"Aku bisa mengambilkan tasmu dikelas. Kau sekelas dengan Kevin, kan?" Diana berkata sembari berdiri dari kursinya yang ada di sebelah Revan.
Revan mengangguk. "Tunggu dulu, jadi aku tertidur disini dan kau juga membolos?"
"Iya, kau sudah diberi izin. Jika kau khawatir ketinggalan materi aku bisa membantumu."
Revan menggeleng menolak bantuan Diana.
Sebenarnya bukan itu maksud Revan. Dia sama sekali tidak khawatir tentang pelajaran, tapi ia heran dengan Diana yang menghabiskan waktu berjam-jam menemaninya? Dia bisa meninggalkannya.
Semuanya dilakukan Diana karena rasa bersalah.
Oh iya, Revan belum sempat menjawab permintaan maaf dari Diana tadi. Diana sekarang sudah pergi keluar ruangan. Revan baru sadar.
Setelah Diana membawakan tas Revan. Ia menunggu kelas Revan kosong dan mencari tas yang tersisa dan tertinggal. Ia juga mengambil tasnya sendiri di kelasnya. Kemudian ia kembali ke ruang UKS dan kembali menanyakan keadaan Revan.
Diana mau mengantar Revan hingga di depan sekolah dimana Revan biasanya menunggu jemputan.
Saat tiba diluar sekolah yang sepi, Revan menyuruh Diana pulang duluan.
"Kau bisa pergi duluan. Tidak usah ikut menungguku pulang."
Revan sudah ditemani hingga diluar sekolah dan Diana tak perlu juga ikut menunggu.
Awalnya Diana ragu, tapi Revan meyakinkannya dan ia tak perlu merasa bersalah lagi. Semua itu adalah kecelakaan dan bukan salah siapa-siapa.
"Kalau begitu aku berhutang padamu, ucapan terimakasih takkan cukup," ucap Diana.
"Itu juga tidak perlu."
"Aku akan membalasnya, katakan apapun yang kau inginkan," ucap Diana merasa Revan berbeda dari yang dia kenal dulu.
Meski begitu, Diana ingat Revan juga pernah baik dulu padanya walaupun hanya Diana yang menyadarinya. Setidaknya begitu menurut Diana.
"Baiklah. Aku akan memintanya nanti setelah aku berpikir apa yang ku mau." Revan menyerah, ia tidak tau bagaimana menolak tawaran Diana yang kedua kalinya up karena sudah menolak Diana untuk menunggunya tadi.
"Oke, aku pergi sekarang." Diana mulai berjalan sambil melambai. Ia tersenyum lega.
Revan menatap punggung Diana yang sedang mengayuh sepeda.
Kemudian Revan baru sadar sesuatu. Pergelangan kaki Diana dibalut perban. Ia juga mengingat kembali saat Diana menyerahkan tasnya, jika diperhatikan tangan Diana memerah dan membengkak di salah satunya tangannya.
Entah karena apa Diana terluka, tapi dia berlagak biasa saja. Apa karena terjatuh saat bersamanya tadi? Dia bahkan tetap masih bisa menaiki sepedanya.

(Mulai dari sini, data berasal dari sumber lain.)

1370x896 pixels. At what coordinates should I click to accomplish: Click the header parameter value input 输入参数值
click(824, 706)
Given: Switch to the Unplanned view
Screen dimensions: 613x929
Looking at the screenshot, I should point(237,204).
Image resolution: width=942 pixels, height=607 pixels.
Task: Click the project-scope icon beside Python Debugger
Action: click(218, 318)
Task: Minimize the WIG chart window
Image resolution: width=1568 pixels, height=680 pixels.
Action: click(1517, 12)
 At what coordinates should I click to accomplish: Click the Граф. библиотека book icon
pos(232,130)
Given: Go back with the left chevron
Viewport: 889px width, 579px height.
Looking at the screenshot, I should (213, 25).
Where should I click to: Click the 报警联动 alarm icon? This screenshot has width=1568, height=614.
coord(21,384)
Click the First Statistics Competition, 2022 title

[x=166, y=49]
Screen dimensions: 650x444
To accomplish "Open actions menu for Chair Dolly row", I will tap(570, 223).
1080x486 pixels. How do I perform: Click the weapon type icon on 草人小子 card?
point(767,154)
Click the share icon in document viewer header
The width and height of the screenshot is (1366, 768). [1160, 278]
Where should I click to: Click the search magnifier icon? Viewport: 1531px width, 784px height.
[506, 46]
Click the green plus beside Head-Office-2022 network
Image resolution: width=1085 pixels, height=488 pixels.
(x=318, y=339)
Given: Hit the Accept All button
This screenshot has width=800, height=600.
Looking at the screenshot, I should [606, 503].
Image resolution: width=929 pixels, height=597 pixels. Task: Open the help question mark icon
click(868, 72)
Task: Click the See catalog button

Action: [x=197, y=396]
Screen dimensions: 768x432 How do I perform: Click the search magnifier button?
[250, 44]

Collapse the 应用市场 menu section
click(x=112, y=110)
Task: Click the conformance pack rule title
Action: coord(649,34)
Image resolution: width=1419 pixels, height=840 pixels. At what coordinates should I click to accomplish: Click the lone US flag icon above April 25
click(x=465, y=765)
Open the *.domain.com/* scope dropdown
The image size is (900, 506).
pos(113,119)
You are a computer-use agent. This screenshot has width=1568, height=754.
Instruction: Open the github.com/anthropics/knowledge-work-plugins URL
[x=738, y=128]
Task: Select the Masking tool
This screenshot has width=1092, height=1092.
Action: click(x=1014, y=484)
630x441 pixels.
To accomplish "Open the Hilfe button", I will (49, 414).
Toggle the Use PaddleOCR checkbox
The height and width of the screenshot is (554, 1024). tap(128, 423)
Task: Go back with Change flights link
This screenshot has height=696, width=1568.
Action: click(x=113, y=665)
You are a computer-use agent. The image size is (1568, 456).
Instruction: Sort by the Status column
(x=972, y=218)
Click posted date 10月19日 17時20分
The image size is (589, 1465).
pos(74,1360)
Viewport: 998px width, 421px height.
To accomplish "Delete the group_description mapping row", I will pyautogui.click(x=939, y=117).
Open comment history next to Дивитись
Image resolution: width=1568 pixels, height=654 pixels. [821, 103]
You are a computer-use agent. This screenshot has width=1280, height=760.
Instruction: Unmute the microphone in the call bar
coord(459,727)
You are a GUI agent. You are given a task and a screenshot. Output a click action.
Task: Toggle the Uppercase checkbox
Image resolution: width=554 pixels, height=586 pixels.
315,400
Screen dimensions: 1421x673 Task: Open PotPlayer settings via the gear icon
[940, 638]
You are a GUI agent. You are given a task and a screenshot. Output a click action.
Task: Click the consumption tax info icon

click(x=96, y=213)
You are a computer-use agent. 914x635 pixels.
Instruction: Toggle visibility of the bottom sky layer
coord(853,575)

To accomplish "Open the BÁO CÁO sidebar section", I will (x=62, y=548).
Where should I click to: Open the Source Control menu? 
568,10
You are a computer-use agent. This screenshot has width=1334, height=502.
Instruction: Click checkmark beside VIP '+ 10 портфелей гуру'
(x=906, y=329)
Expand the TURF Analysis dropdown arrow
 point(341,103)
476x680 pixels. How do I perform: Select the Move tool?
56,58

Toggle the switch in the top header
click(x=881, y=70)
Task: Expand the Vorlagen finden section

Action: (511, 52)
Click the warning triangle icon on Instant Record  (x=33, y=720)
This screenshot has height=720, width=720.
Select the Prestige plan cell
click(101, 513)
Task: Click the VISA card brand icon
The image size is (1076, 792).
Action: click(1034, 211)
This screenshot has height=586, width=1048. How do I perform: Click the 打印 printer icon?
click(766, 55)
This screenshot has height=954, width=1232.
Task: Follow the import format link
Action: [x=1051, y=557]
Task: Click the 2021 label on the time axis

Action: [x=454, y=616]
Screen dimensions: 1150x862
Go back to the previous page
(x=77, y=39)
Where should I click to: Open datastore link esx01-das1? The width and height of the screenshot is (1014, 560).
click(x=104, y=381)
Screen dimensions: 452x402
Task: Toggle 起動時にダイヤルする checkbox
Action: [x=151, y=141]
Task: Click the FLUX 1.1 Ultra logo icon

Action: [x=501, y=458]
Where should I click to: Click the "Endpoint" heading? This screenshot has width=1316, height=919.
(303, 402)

Benar-benar gadis aneh, batin Revan melihat Diana yang mengendarai sepedanya dengan kaki terluka.
*****
Diana sekarang sudah sampai di tempat kerja. Ia segera mengganti seragamnya. Saat ia ingin mengambil tisu basah di tasnya, ia tidak menemukannya. Benda miliknya itu tak ada.
"Apa?!" Diana terkejut.
Bagaimana mungkin ia menemukan benda miliknya jika saja tas itu bukan miliknya. Awalnya Diana tak merasa aneh dengan isi tas itu karena memang tas itu isinya rapi tak seperti tas kebanyakan laki-laki.
Tas Diana tidak berisi hal-hal berbau kecantikan seperti teman gadisnya.
Tasnya sama berisi buku-buku paket pelajaran. Ia lupa buku seangkatan itu sama jika kelasnya tidak berbeda jurusan.
"Jangan bilang tas kami tertukar," gumam Diana mengingat ia tadi membawakan tas Revan.
Tas disekolah memang diseragamkan sehingga semuanya sama.
Aku benar-benar ceroboh, bisa-bisanya ini terjadi? batin Diana frustrasi.
*****
"Kau mau pergi kemana?" Valen bertanya pada Revan yang bersiap membuka pintu rumah.
"Keluar," Revan menjawab singkat.
Kalau pergi dari rumah, ya pasti keluar, lah, Valen membatin.
"Tapi sebentar lagi waktunya makan malam," kata Valen membuat Revan berbalik dari pintu yang belum sempat terbuka sepenuhnya menghadap kearah Valen.
"Mungkin aku akan makan diluar."
"Tidak boleh. Kau harus makan bersama denganku." Valen ingin Revan makan di rumah bukan di luar.
"Hah? Memangnya kenapa? Terserah aku maunya dimana." Revan memberi tatapan mengejek.
"Sejak ayah di rumah kau selalu keluar rumah. Sekarang ayah pergi lagi, kau tetap keluar rumah."
Valen tidak ingin makan sendirian, ia mau bersama Revan. Sudah cukup seharian Revan tidak bersamanya, setidaknya saat makan malam mereka harus bersama.
Valen ingin menghabiskan waktu dengan saudaranya seperti kebanyakan orang. Sayangnya adiknya terlalu dingin. Tapi tidak mungkin Valen mengatakan semua itu dengan jelas.
"Seharusnya aku tidak heran, kau memang selalu kekanak-kanakan."
Lihat! Revan belum tentu tahu keinginan Valen yang sebenarnya tapi sudah mengejek Valen seperti itu. Bagaimana jika Revan tahu, mungkin Valen akan lebih diejek habis-habisan oleh Revan.
"Terserah apa katamu, aku begini karena merasa khawatir padamu, tahu. Kau selalu sendirian, tak pernah mengatakan apapun jika tidak ditanya. Jangan-jangan kau terlalu malu untuk bercerita?" balas Valen.
"Kalau kau mau, kau bisa ikut denganku," kata Revan tak memberi jawaban tentang pertanyaan Valen dan akhirnya melanjutkan kegiatan membuka pintu rumah lalu berjalan keluar. Ia seperti menghindar.
"Eh, tunggu!" Valen mensejajarkan langkahnya dengan Revan.
"Kita bisa memakai mobilku untuk pergi," Valen menawarkan.
"Saranmu tidak buruk," Revan menjawab sambil mengangkat bahu.
"Omong-omong tas itu, bukannya tas sekolahmu? Untuk apa kau membawanya? Memangnya kau mau kemana?" Valen menunjuk tas yang ternyata dipegang Revan.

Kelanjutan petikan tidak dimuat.